## [PASSAGE FOR REVIEW]
Personal information
- Born: February 14, 1930 Erie, Pennsylvania, U.S.
- Died: April 14, 2011 (aged 81) Lafayette, Indiana, U.S.
- Listed height: 6 ft 2 in (1.88 m)
- Listed weight: 190 lb (86 kg)

Career information
- High school: Central Tech (Erie)
- College: Purdue (1949–1952)
- NFL draft: 1953: 2nd round, 14th overall pick

Career history
- Ottawa Rough Riders (1953); Baltimore Colts (1956);

Awards and highlights
- CFL East All-Star (1953); Consensus All-American (1952); First-team All-Big Ten (1952);

Career NFL statistics
- Games played: 1
- Stats at Pro Football Reference

= Bernie Flowers =

American gridiron football player (1930–2011)

Benjamin Bernard Flowers (born Benjamin Bernard Kwiatkowski, February 14, 1930 – April 14, 2011) was an American professional football player who played at the end position for the Purdue University where he became a consensus first-team All-American in 1952.

Flowers was drafted by the Baltimore Colts in the second round (14th overall pick) of the 1953 NFL draft but chose to play in Canada with the Ottawa Rough Riders, where his 9 touchdowns scored made him an all-star. He played one game for the Colts in 1956.

## [DATASET ENTRIES]
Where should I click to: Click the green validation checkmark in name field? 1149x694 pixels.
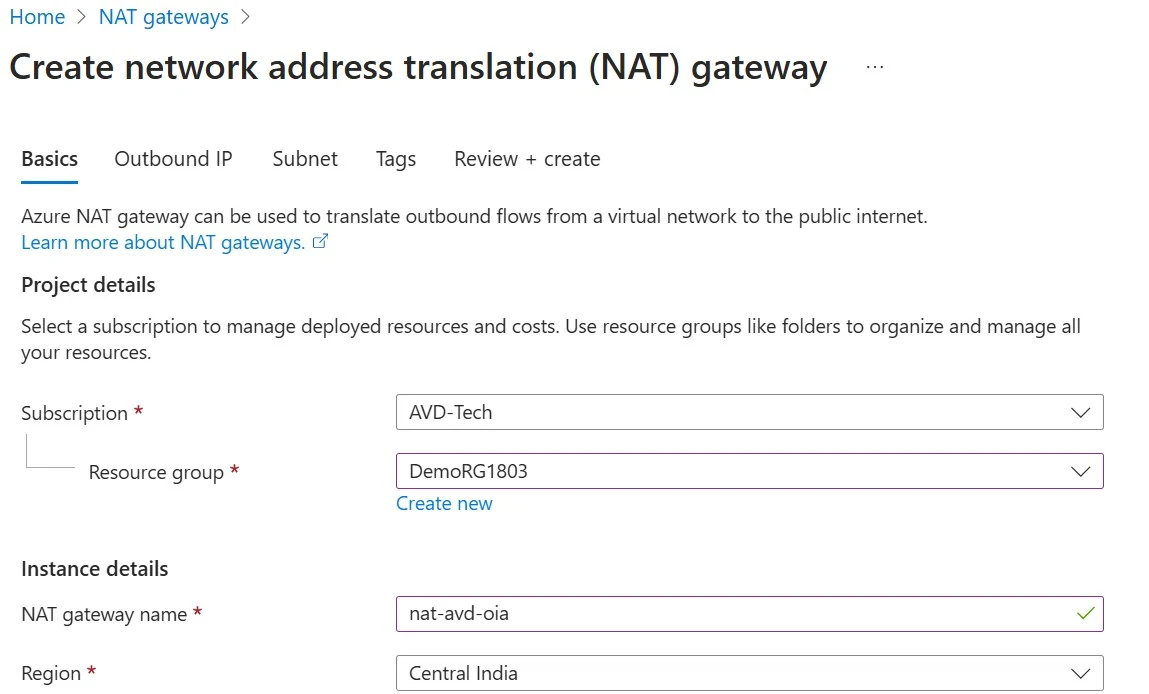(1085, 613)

--

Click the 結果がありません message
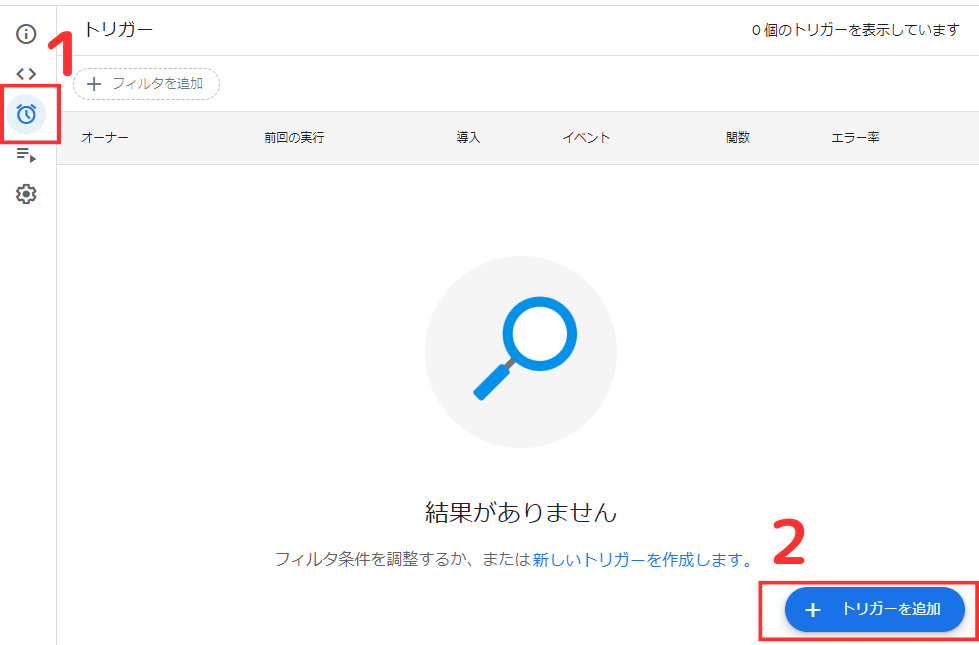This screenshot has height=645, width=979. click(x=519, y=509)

## [EXERCISE]
Rewrite the part of the Bernie Flowers profile that opens with "Personal information" and closes with "in (1.88 m)", swapping "Lafayette" for "West Lafayette".

## [ANSWER SPACE]
Personal information
- Born: February 14, 1930 Erie, Pennsylvania, U.S.
- Died: April 14, 2011 (aged 81) West Lafayette, Indiana, U.S.
- Listed height: 6 ft 2 in (1.88 m)